WHAT THE TASK REQUIRES
Given the material below, output exactly the lines from the line with "Viewport: 1280px width, 720px height." to the line with "Given: Select the", both ends included, and no other lines.

INFORMATION SUPPLIED
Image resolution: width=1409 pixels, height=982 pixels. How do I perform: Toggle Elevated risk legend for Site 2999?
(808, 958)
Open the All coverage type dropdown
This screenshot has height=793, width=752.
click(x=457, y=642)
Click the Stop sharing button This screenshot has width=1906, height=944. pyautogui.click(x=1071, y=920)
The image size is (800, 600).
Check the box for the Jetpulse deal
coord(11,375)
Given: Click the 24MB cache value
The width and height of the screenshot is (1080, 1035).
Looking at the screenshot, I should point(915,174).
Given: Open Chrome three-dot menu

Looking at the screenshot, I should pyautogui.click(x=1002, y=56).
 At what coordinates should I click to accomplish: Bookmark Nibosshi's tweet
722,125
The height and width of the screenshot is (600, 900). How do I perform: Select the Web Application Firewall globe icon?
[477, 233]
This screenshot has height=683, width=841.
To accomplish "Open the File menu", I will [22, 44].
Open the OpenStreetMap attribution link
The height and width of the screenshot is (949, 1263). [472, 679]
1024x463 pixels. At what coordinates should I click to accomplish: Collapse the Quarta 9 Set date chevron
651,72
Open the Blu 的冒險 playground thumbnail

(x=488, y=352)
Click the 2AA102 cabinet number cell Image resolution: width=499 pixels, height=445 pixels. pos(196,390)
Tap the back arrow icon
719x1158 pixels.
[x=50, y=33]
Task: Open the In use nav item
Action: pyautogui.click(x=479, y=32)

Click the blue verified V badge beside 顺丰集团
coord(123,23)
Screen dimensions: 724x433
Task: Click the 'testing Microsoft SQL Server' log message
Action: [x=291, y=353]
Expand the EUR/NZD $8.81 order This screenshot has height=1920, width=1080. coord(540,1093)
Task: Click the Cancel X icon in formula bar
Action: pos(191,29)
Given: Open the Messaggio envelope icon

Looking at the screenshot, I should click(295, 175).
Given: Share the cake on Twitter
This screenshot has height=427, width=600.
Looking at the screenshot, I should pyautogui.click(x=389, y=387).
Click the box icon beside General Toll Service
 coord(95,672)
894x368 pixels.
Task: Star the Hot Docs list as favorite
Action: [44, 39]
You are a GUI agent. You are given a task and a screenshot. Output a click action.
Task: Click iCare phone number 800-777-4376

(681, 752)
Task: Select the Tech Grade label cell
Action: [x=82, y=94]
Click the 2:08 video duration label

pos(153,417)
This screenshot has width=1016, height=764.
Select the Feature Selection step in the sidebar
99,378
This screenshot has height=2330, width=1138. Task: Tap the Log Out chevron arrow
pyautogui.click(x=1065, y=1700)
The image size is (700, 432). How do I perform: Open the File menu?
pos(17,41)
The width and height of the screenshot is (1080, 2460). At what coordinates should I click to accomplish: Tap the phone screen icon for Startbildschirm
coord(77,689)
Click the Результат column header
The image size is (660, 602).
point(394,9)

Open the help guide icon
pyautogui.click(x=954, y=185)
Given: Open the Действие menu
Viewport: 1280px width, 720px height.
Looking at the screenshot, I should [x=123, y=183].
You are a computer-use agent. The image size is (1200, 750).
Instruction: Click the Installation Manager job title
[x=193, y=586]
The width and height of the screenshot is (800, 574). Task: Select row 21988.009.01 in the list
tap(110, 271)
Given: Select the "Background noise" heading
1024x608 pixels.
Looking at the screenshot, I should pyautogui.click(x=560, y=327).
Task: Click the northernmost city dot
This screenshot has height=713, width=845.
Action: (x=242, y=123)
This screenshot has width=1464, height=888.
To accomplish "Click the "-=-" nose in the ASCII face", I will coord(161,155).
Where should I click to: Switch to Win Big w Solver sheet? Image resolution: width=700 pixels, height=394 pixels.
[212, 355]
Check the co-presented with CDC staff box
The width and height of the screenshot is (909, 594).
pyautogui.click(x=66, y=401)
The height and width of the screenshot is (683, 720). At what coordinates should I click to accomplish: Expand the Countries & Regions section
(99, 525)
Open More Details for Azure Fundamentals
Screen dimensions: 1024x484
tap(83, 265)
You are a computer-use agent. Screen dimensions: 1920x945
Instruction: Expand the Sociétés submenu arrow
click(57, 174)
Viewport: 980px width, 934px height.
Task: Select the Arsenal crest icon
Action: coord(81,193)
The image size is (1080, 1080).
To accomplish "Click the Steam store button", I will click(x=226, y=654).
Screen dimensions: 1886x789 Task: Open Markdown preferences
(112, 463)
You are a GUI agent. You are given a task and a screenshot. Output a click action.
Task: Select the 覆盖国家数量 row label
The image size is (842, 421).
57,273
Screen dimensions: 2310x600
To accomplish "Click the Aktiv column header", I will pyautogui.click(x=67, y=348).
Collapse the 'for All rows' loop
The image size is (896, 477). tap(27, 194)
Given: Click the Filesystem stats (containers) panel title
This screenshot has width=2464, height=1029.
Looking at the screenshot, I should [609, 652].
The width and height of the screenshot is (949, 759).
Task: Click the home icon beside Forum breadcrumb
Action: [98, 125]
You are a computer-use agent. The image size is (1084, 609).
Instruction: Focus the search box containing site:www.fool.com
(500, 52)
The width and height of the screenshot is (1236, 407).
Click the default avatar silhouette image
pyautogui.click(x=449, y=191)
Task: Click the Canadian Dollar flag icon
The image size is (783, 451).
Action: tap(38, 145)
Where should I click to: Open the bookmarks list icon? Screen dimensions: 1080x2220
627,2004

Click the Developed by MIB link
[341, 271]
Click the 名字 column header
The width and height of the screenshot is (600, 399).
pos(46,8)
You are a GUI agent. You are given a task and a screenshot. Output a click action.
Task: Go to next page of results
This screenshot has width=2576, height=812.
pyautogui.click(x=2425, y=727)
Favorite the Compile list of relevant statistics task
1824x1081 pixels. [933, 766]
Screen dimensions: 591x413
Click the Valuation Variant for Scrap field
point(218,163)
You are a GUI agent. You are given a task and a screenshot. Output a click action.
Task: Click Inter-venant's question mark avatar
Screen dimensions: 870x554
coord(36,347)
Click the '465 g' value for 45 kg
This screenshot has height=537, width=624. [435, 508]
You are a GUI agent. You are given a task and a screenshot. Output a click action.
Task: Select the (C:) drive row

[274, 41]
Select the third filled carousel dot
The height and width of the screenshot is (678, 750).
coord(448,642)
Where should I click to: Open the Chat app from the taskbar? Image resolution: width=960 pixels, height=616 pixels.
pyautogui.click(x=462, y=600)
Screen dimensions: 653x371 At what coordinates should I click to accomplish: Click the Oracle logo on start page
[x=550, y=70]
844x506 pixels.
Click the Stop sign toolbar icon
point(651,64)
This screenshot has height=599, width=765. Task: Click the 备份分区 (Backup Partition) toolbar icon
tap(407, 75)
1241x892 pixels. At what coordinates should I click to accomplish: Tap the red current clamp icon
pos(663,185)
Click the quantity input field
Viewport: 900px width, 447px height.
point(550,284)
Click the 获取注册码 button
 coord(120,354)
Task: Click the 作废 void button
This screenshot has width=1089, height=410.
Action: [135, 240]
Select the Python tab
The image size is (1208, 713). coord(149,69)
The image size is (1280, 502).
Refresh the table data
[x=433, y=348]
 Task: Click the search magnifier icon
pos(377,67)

RESPONSE AREA
Viewport: 1280px width, 720px height.
Looking at the screenshot, I should [x=123, y=183].
You are a computer-use agent. The image size is (1200, 750).
Instruction: Click the Installation Manager job title
[x=193, y=586]
The width and height of the screenshot is (800, 574). Task: Select row 21988.009.01 in the list
tap(110, 271)
Given: Select the "Background noise" heading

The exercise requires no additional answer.